Someday a stranger will read your e-mail, rummage through your instant messages without your permission or scan the Web sites you’ve visited — maybe even find out that you read this story.
You might be spied in a lingerie store by a secret camera or traced using a computer chip in your car, your clothes or your skin.
Perhaps someone will casually glance through your credit card purchases or cell phone bills, or a political consultant might select you for special attention based on personal data purchased from a vendor.
In fact, it’s likely some of these things have already happened to you.
Who would watch you without your permission? It might be a spouse, a girlfriend, a marketing company, a boss, a cop or a criminal. Whoever it is, they will see you in a way you never intended to be seen — the 21st century equivalent of being caught naked.
Video: Online privacy woes Psychologists tell us boundaries are healthy, that it’s important to reveal yourself to friends, family and lovers in stages, at appropriate times. But few boundaries remain. The digital bread crumbs you leave everywhere make it easy for strangers to reconstruct who you are, where you are and what you like. In some cases, a simple Google search can reveal what you think. Like it or not, increasingly we live in a world where you simply cannot keep a secret.
The key question is: Does that matter?
For many Americans, the answer apparently is “no.”
When pollsters ask Americans about privacy, most say they are concerned about losing it. An MSNBC.com survey, which will be covered in detail on Tuesday, found an overwhelming pessimism about privacy, with 60 percent of respondents saying they feel their privacy is “slipping away, and that bothers me.”
People do and don't care
But people say one thing and do another.
Only a tiny fraction of Americans – 7 percent, according to a recent survey by The Ponemon Institute – change any behaviors in an effort to preserve their privacy. Few people turn down a discount at toll booths to avoid using the EZ-Pass system that can track automobile movements.
And few turn down supermarket loyalty cards. Carnegie Mellon privacy economist Alessandro Acquisti has run a series of tests that reveal people will surrender personal information like Social Security numbers just to get their hands on a measly 50-cents-off coupon.
But woe to the organization that loses a laptop computer containing personal information.
When the Veterans Administration lost a laptop with 26.5 million Social Security numbers on it, the agency felt the lash of righteous indignation from the public and lawmakers alike. So, too, did ChoicePoint, LexisNexis, Bank of America, and other firms that reported in the preceding months that millions of identities had been placed at risk by the loss or theft of personal data
So privacy does matter – at least sometimes. But it’s like health: When you have it, you don’t notice it. Only when it’s gone do you wish you’d done more to protect it.
But protect what? Privacy is an elusive concept. One person’s privacy is another person’s suppression of free speech and another person’s attack on free enterprise and marketing – distinctions we will explore in detail on Wednesday, when comparing privacy in Europe and the United States.
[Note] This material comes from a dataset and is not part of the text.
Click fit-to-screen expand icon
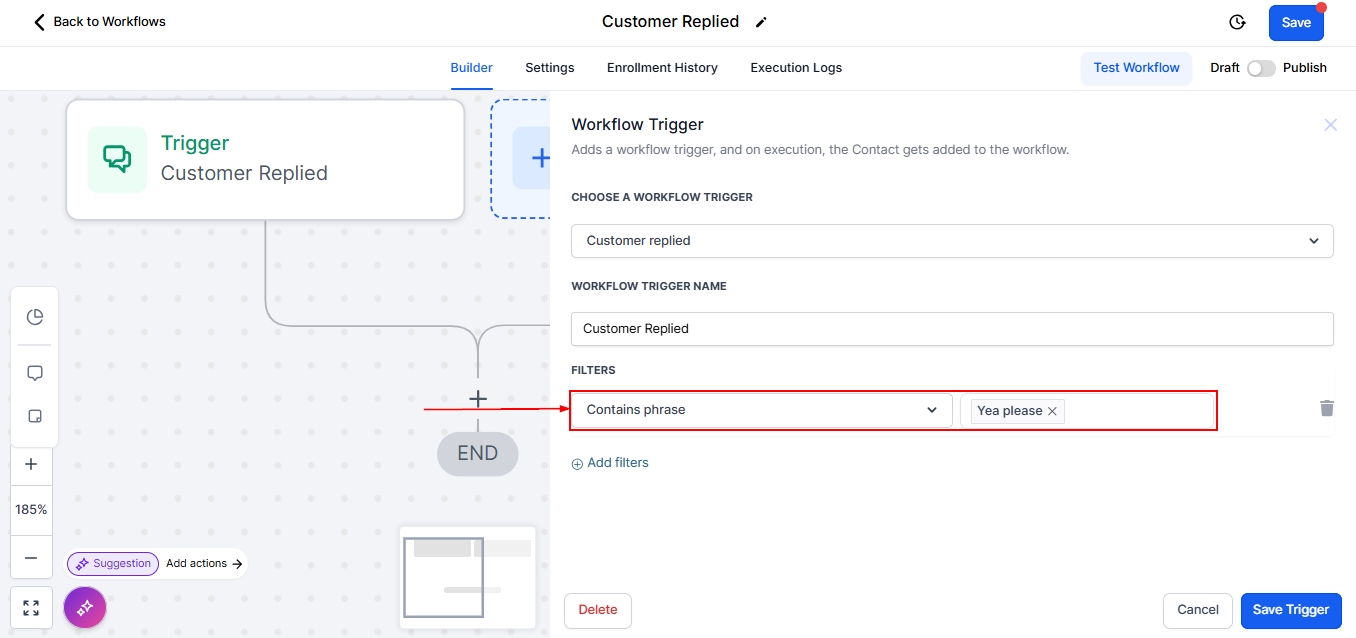The height and width of the screenshot is (638, 1356). (31, 607)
Still, privacy is much more than an academic free speech debate. The word does not appear in the U.S. Constitution, yet the topic spawns endless constitutional arguments. And it is a wide-ranging subject, as much about terrorism as it is about junk mail. Consider the recent headlines that have dealt with just a few of its many aspects:
Privacy will remain in the headlines in the months to come, as states implement the federal government’s Real ID Act, which will effectively create a national identification program by requiring new high-tech standards for driver’s licenses and ID cards. We'll examine the implications of this new technological pressure point on privacy on Thursday.
What is privacy?
Most Americans struggle when asked to define privacy. More than 6,500 MSNBC readers tried to do it in our survey. The nearest thing to consensus was this sentiment, appropriately offered by an anonymous reader: “Privacy is to be left alone.”
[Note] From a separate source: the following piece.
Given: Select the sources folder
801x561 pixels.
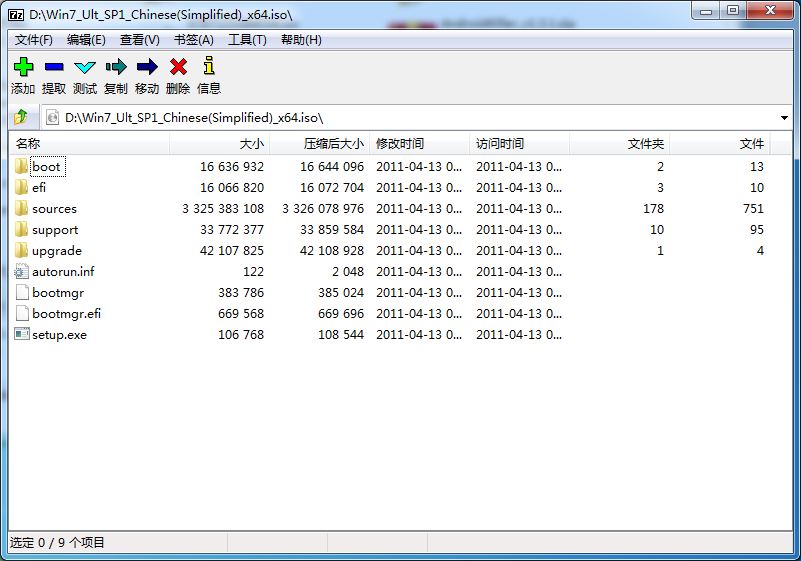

The phrase echoes a famous line penned in 1890 by soon-to-be Supreme Court Justice William Brandeis, the father of the American privacy movement and author of “The Right to Privacy.”At the time, however, Brandeis’ concern was tabloid journalism rather than Internet cookies, surveillance cameras, no-fly lists and Amazon book suggestions.
As privacy threats multiply, defending this right to be left alone becomes more challenging. How do you know when you are left alone enough? How do you say when it’s been taken? How do you measure what’s lost? What is the real cost to a person whose Social Security number is in a data-storage device left in the back seat of a taxi?
Perhaps a more important question, Acquisti says, is how do consumers measure the consequences of their privacy choices?
In a standard business transaction, consumers trade money for goods or services. The costs and the benefits are clear. But add privacy to the transaction, and there is really no way to perform a cost-benefit analysis.
If a company offers $1 off a gallon of milk in exchange for a name, address, and phone number, how is the privacy equation calculated? The benefit of surrendering the data is clear, but what is the cost? It might be nothing. It might be an increase in junk mail. It might be identity theft if a hacker steals the data. Or it might end up being the turning point in a divorce case. Did you buy milk for your lactose-intolerant child? Perhaps you’re an unfit mother or father.